Le constat est sévère mais lucide. Sur les près de 460 000 entreprises recensées dans le secteur formel camerounais au 31 décembre 2025, à peine 800 sont de grandes structures. Le reste, un océan de petites et micro-entreprises, se heurte systématiquement au mur invisible des normes internationales. À l’aéroport ou dans les ports américains, le verdict tombe souvent sans appel : des cargaisons entières de produits camerounais sont bloquées ou refoulées, faute d’avoir anticipé les exigences réglementaires de la première économie mondiale.
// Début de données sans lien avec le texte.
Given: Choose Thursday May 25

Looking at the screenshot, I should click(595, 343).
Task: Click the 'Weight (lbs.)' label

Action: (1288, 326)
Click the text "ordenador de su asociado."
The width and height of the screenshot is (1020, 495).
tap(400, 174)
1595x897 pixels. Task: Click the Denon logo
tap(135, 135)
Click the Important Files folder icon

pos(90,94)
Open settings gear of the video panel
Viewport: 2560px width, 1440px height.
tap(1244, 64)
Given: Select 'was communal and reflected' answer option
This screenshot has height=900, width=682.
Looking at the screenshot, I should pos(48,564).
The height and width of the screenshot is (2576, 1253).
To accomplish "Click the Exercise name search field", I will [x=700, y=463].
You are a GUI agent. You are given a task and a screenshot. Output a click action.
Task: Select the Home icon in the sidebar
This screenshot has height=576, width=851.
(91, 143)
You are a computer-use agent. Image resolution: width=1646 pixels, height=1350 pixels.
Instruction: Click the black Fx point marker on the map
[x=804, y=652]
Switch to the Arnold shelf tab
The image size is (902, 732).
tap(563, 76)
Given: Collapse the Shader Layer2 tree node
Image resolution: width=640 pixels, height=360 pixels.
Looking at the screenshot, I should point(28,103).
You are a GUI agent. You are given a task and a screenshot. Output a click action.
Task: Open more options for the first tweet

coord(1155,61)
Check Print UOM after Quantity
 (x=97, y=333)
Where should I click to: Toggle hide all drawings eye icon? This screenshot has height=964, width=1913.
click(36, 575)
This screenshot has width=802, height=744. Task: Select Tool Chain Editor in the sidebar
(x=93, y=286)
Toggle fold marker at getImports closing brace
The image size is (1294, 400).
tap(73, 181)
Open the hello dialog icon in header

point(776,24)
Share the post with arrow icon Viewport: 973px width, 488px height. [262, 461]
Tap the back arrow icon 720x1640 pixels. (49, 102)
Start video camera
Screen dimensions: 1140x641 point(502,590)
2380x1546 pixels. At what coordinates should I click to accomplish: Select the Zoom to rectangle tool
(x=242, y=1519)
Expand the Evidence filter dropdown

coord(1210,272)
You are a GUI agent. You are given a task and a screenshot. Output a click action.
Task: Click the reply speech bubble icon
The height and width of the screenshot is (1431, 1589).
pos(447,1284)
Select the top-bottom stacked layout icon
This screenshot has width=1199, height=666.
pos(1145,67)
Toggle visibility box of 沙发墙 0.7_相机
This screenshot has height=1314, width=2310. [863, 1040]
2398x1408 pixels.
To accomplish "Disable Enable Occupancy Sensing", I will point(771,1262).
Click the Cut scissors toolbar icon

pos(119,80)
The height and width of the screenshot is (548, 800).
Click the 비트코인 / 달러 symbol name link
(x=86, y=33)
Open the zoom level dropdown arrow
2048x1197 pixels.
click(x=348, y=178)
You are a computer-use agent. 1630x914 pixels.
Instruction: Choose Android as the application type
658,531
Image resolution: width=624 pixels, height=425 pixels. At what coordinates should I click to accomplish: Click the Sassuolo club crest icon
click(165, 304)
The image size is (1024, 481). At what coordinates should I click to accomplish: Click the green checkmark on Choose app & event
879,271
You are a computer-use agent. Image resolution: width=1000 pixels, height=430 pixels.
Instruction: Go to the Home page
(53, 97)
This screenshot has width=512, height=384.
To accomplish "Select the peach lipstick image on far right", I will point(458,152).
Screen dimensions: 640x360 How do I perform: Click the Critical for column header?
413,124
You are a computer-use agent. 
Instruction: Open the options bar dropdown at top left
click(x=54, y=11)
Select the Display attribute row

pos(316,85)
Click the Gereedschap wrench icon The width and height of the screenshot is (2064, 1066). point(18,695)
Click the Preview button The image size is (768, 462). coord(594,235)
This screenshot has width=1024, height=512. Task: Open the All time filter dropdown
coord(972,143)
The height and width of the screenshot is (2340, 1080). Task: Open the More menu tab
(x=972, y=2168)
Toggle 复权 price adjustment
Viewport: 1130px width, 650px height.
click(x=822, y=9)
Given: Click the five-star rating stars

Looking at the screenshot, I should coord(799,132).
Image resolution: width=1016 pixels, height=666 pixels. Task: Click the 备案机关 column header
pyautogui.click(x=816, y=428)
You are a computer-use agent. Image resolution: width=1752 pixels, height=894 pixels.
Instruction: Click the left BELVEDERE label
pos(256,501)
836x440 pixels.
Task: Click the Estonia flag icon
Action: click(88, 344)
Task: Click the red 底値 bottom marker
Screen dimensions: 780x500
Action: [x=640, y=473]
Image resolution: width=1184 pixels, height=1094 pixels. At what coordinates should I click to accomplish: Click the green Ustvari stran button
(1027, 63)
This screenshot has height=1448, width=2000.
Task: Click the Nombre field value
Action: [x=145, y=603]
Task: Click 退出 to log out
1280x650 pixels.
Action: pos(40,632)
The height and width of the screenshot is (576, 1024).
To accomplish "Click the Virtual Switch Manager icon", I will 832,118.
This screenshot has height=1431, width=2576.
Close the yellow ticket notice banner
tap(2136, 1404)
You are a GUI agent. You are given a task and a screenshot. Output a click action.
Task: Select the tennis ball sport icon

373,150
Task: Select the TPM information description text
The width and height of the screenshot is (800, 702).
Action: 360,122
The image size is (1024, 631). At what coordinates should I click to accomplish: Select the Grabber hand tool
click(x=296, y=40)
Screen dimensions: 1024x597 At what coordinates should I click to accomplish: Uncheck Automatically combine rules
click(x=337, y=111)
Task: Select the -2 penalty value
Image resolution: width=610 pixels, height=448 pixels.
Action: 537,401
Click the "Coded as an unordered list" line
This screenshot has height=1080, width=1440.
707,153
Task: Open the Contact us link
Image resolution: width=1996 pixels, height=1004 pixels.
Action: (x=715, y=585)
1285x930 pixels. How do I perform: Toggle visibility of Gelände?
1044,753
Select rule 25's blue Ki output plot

C’est pour guérir ce mal chronique de la non-conformité que s’est ouvert le 28 mai 2026 à Douala l’Export Readiness Training. Portée par Émilie Siewe, présidente d’American Liaison in Africa (ALA), cette immersion technique de deux jours vise à reconnecter la production locale avec la comptabilité nationale, réduisant ainsi le déficit commercial bilatéral. Pour le gouvernement, qui a dépêché le ministre des PME, de l’Économie sociale et de l’Artisanat, Achille Bassilekin III, comme représentant personnel du Premier ministre, l’enjeu est structurel. L’ambition est de porter la valeur ajoutée manufacturière du pays de 26,25 % en 2015 à près de 51 % d’ici 2030, une trajectoire indispensable pour nourrir l’émergence projetée en 2035.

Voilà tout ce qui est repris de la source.